Le plan banlieue est mort… Vive le plan Banlieue! En effet, Emmanuel Macron enterrait, en mai dernier, le projet de Jean-Louis Borloo, évalué à 48 milliards d'euros, qui avait pour objectif de redynamiser la politique de la Ville. Pis, le président de la République estimait alors qu'il fallait une nouvelle approche et qu'en 2018: «poursuivre dans cette logique est poursuivre dans l'assignation à résidence, la politique spécialisée […] je n'y crois pas.»
«Lorsque l'on compare avec d'autres situations, par exemple aux États-Unis où les ghettos noirs américains sont complètement délaissés, car l'intervention de l'État sur tout ce qui est politique sociale est très faible, on voit que l'on n'a pas du tout les mêmes situations en termes de violences urbaines, d'économie parallèle, de pauvreté et de morts brutales.»
«Quand on a des politiques spécifiques qui sont mises en place pour ces populations, mais sans vraiment prendre en considération les besoins et désirs des individus, sans faire en sorte qu'eux-mêmes soient acteurs et respectés, c'est très souvent une voie qui mène vers l'échec.»
Un échec également renforcé par l'essence même des différentes politiques de la Ville, conçues pour jouer le rôle de «rustines». En effet, comme l'explique Fabien Truong, «les problèmes que l'on a dans les quartiers populaires sont liés à l'absence de mixité sociale, à la disparition du plein emploi et au manque d'emploi dans ces zones géographiques. Tous ces facteurs sont les conséquences d'un changement de société, de contextes économiques beaucoup plus larges, beaucoup plus globaux.»

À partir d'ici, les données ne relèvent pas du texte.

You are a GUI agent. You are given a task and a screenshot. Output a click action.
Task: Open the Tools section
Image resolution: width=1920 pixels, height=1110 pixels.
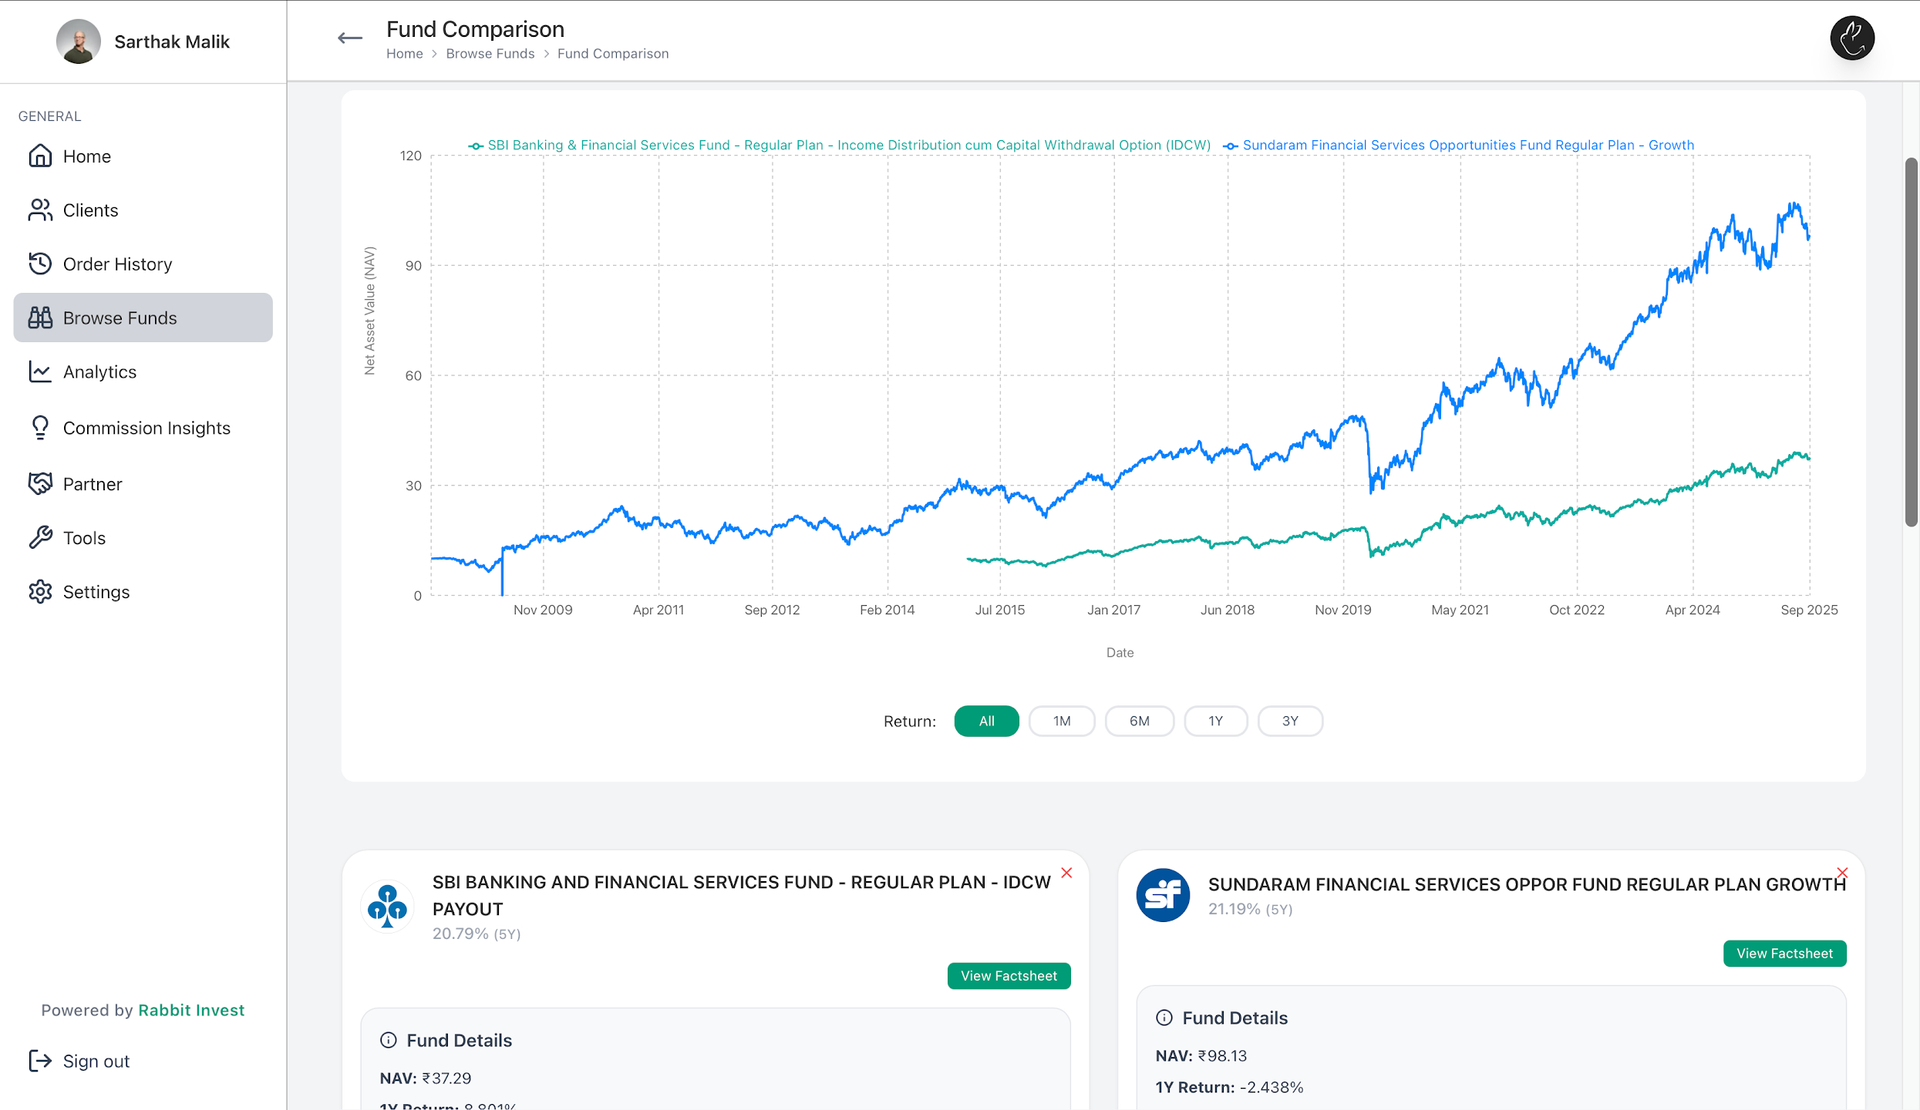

«De ce point de vue là, les problèmes rencontrés en banlieues sont des symptômes plus profond et révélateur des dysfonctionnements de la société toute entière, pas des problèmes de banlieue.»
Pour Fabien Truong, le cœur du problème reste l'accès à l'emploi, qui découle des questions de transformation du post-fordisme. «D'un point de vue purement fonctionnel, vous aviez dans les quartiers populaires dans les années 50 à 70 toute une réserve d'ouvriers qui avait du travail. Aujourd'hui, ce n'est plus le cas parce que le marché de l'emploi s'est transformé, il y a un problème de surnuméraire.»
«Je vais être caricatural, mais ce n'est pas en repeignant une cage d'escalier que vous allez régler la question de l'emploi. Tout le monde le sait très bien.»
«Les quartiers populaires fournissent une bonne partie des emplois dans les centres urbains et centres-ville qui ne seraient pas toujours fournis par les habitants de ces centres-ville, il y a un jeu de flux très important» explique Fabien Truong.
Et d'autres parts, comment mieux partager le travail ou créer de nouvelles formes de travail dans de nouveaux secteurs? Cette deuxième option nécessite une véritable politique de formation, comme le détaille Fabien Truong.
«Dans ce cas, il faut massivement former la jeunesse vers les nouveaux secteurs porteurs, mais attention, il n'y a pas que le 2.0…! Comment on fait par exemple en France pour anoblir le travail manuel quand il y a tout un tas de métiers qui ont été complètement dévalorisés symboliquement avec la survalorisation du seul travail intellectuel.»
Et d'ajouter,
«Un certain nombre de jeunes pourrait pénétrer certains secteurs de l'emploi, mais ils sont dévalorisés, dévalorisants, ça pose des questions de plus grande ampleur.»
Reste à savoir, si la création, par l'Élysée, d'une «plate-forme des stages» qui espère assurer 30.000 «stages de qualité» sera suffisante pour répondre au défi majeur de l'emploi dans les banlieues et les zones périurbaines.